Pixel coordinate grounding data
┌──

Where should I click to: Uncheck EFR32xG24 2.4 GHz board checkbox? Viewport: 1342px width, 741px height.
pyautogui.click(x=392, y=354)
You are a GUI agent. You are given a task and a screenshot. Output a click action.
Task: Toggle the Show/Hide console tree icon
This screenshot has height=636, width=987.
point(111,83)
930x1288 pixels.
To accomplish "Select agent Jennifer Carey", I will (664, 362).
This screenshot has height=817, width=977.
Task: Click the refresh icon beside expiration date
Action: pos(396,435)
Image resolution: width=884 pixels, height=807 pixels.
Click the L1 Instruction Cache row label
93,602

└──
┌──

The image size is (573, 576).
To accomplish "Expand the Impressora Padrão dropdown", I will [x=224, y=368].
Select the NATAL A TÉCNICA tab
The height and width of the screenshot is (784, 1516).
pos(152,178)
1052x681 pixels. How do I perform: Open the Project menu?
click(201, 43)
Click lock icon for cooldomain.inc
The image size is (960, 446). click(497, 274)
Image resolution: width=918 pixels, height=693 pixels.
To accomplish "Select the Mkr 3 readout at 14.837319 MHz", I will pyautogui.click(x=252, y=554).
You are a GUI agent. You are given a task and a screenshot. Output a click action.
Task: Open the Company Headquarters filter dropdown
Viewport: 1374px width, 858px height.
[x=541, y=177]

└──

### What to produce
Search the entries for the string "resolution" and copy each line where it occurs.

### Answer below
Image resolution: width=884 pixels, height=807 pixels.
Image resolution: width=918 pixels, height=693 pixels.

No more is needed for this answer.